My visitor was not critical or disrespectful in any way, and he validated the ability of my husband and I to do the job. I wish he had not brought up the subject right in front of Beezy, though, because I don't ever want her to feel compared to other children. Perhaps a good response in such cases would be to politely tell people that you do not discuss your homeschooling in your child's presence, so perhaps another time would be better.

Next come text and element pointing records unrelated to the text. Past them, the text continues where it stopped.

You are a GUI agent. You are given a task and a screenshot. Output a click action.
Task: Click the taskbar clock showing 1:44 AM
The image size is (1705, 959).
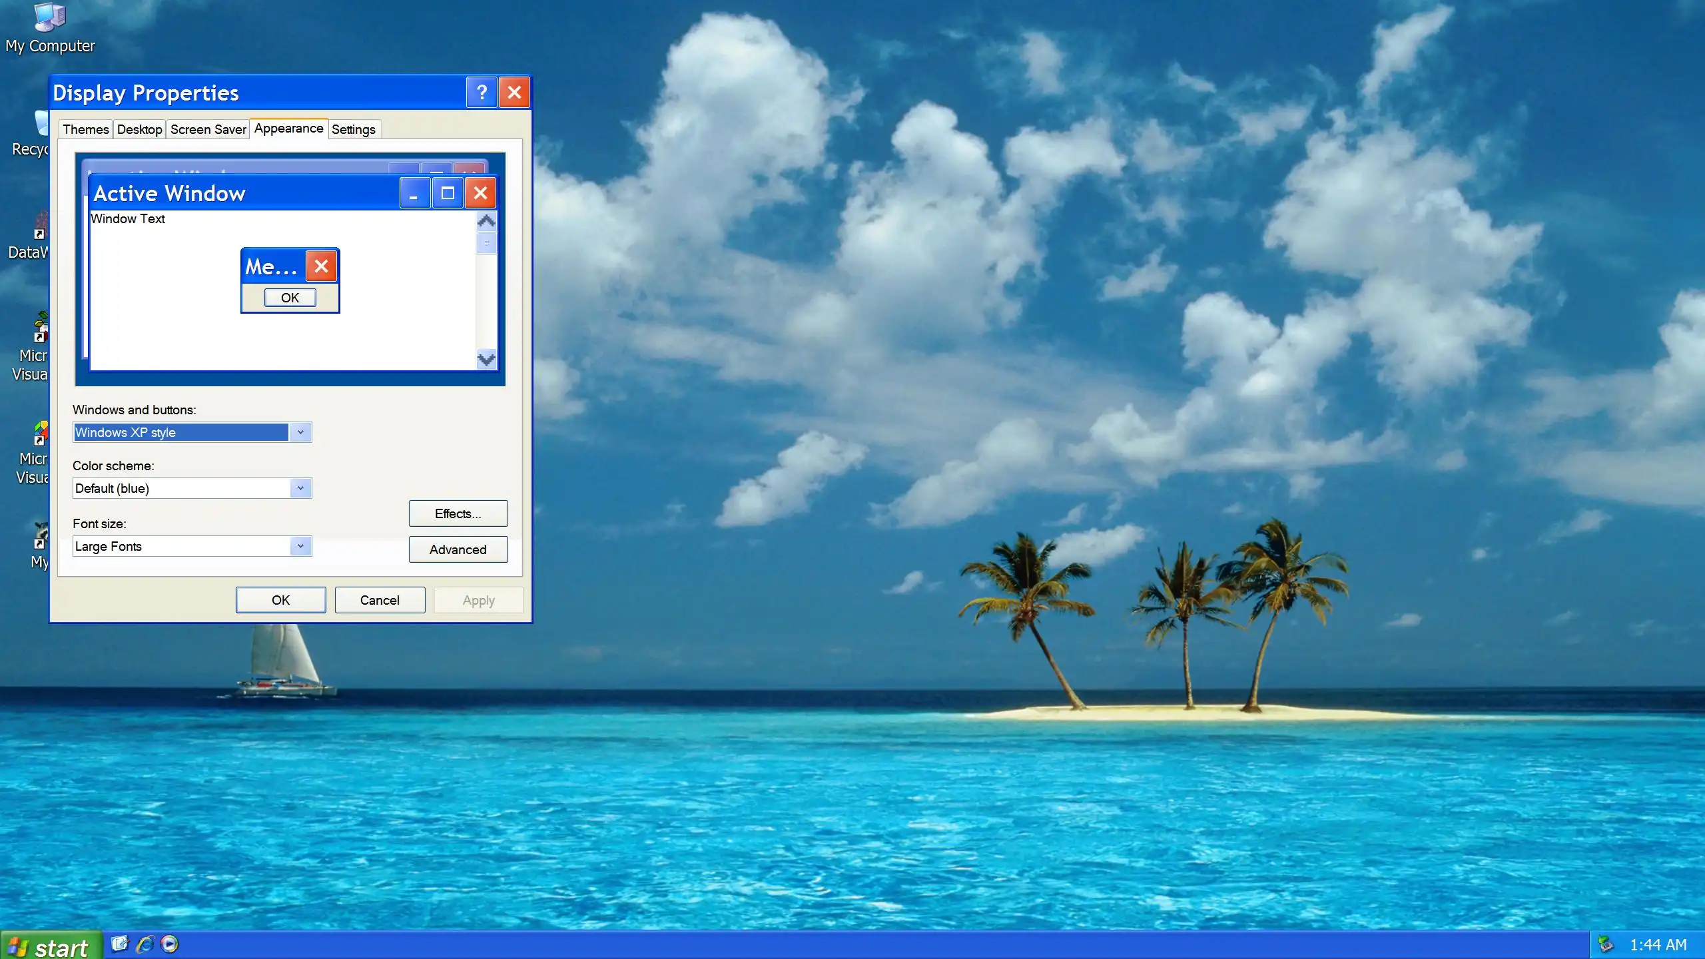1658,944
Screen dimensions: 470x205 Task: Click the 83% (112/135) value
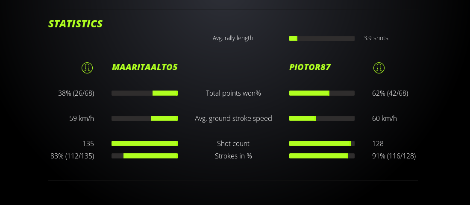[72, 156]
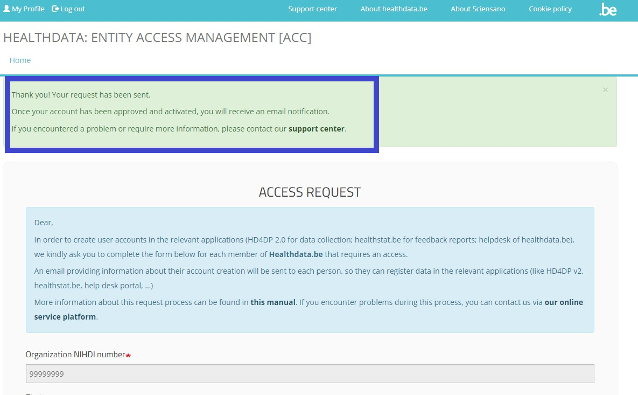The height and width of the screenshot is (395, 638).
Task: Click the Organization NIHDI number field
Action: [310, 373]
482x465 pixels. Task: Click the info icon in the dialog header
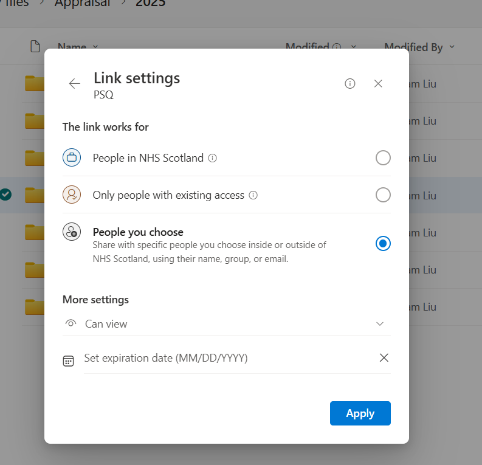point(350,84)
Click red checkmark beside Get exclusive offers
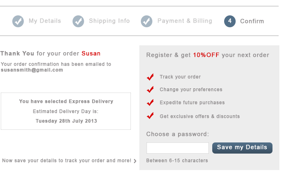Viewport: 284px width, 177px height. [x=150, y=116]
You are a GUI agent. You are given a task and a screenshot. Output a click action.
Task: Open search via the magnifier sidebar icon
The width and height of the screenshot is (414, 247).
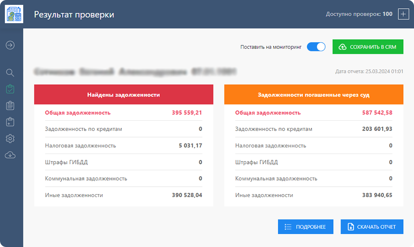10,73
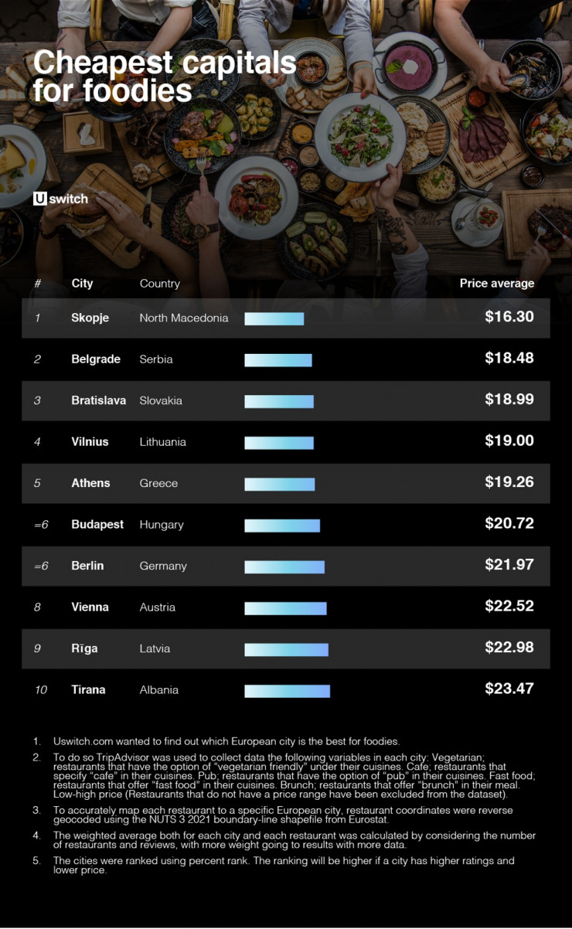Select the Bratislava row label
The width and height of the screenshot is (572, 929).
pos(98,400)
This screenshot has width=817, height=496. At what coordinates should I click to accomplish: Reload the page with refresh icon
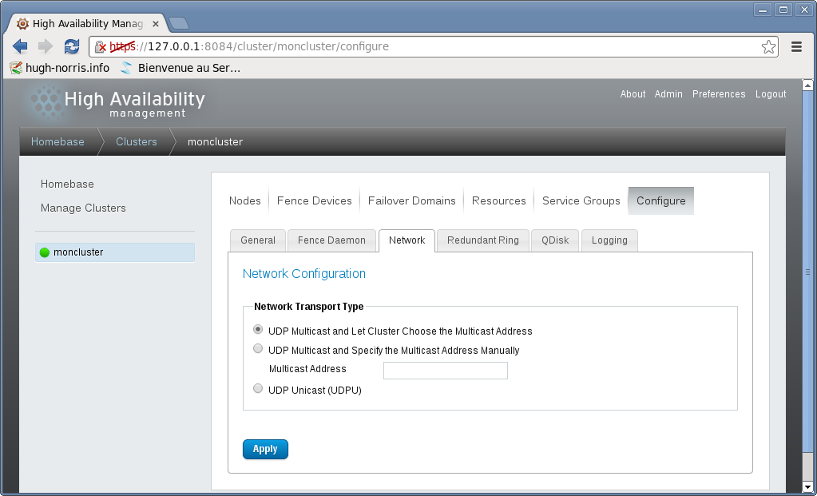[x=72, y=46]
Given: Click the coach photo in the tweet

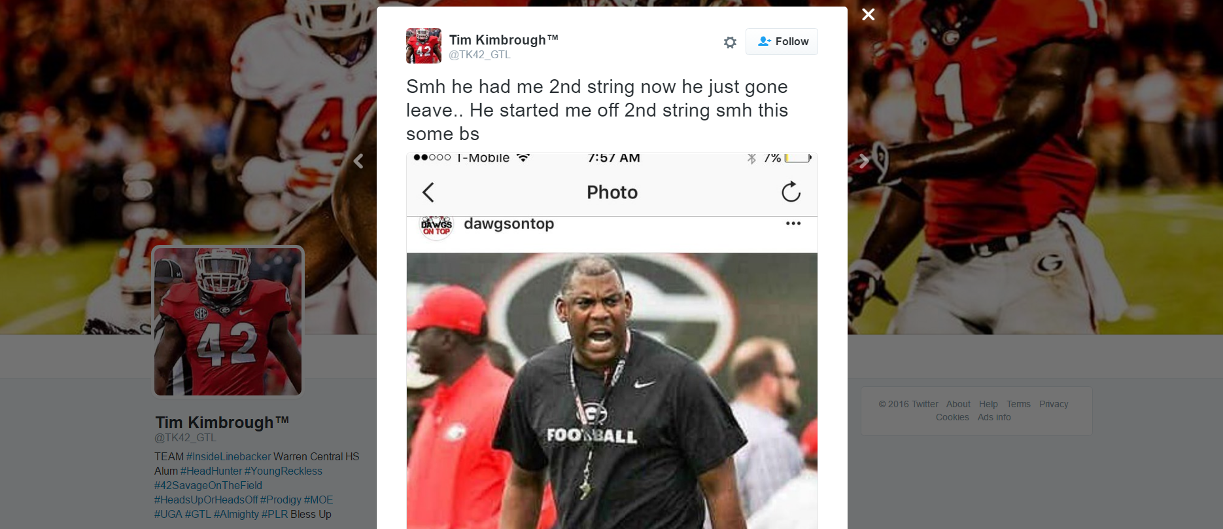Looking at the screenshot, I should (612, 391).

We homeschooling parents can get concerned ourselves sometimes, but it is not good for our anxiety to be felt by our children, or for them to feel pressured to learn at a different rate than they are learning. When I feel this kind of pressure, it is typically as a result of the expectations of others. Allowing someone else to shake your confidence or instill doubt in homeschooling and transferring those negative feelings to one's children is obviously not healthy for anyone, so take care not to let it happen to you. I think it is appropriate to let the dissenters know that their negative attitudes will ultimately harm your children, so if they care for the welfare of your kids, they will be as supportive of you as possible.

Taking the joy out of learning and taking the wind out of our children's sails, who we want to feel confident and proud of their accomplishments, is not our goal. Learning should be challenging, yes, but it should also be interesting and fun, filling the child with wonder and encouraging an active imagination. We are preparing our children for life, nurturing not only their minds, but their bodies and spirits. If you believe as I do that the home (and the community as you choose it) is the best place for your children's education, then carry on with your worthy and holy mission. Pray for the strength and resources you need, and don't hesitate to seek the support of others in your homeschooling community. It is a courageous and beautiful thing that we do!